-- Your objective --
The required output is the exact run of lines below that opens at the line with "You are a computer-use agent. Image" and closes at the line with "You are a computer-use agent. The".

========================

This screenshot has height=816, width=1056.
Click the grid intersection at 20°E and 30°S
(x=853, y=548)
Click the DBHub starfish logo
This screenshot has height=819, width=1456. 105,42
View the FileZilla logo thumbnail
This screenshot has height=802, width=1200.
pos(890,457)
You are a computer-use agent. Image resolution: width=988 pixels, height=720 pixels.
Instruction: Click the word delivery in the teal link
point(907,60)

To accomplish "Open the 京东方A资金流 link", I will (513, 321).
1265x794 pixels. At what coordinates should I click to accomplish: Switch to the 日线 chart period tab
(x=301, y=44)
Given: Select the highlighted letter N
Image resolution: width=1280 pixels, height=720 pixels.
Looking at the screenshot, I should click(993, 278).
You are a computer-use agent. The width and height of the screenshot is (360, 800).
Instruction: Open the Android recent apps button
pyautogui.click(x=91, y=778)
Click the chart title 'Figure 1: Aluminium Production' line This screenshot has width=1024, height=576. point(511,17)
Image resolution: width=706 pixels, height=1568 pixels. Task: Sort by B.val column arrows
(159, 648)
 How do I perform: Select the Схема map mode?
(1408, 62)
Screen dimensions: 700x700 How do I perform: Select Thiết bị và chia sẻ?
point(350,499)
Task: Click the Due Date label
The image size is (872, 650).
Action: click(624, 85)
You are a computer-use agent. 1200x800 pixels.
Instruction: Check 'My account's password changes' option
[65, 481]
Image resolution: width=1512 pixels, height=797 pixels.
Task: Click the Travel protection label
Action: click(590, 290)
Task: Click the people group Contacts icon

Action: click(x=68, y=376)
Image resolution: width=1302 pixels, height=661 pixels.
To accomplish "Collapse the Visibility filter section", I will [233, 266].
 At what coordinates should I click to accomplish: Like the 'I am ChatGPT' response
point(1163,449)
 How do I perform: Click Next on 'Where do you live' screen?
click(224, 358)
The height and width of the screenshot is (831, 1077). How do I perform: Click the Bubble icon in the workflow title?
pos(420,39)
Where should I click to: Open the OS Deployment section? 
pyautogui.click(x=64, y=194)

========================

-- The completed task --
You are a computer-use agent. Image resolution: width=988 pixels, height=720 pixels.
Instruction: Click the word delivery in the teal link
point(907,60)

To accomplish "Open the 京东方A资金流 link", I will (513, 321).
1265x794 pixels. At what coordinates should I click to accomplish: Switch to the 日线 chart period tab
(x=301, y=44)
Given: Select the highlighted letter N
Image resolution: width=1280 pixels, height=720 pixels.
Looking at the screenshot, I should click(993, 278).
You are a computer-use agent. The width and height of the screenshot is (360, 800).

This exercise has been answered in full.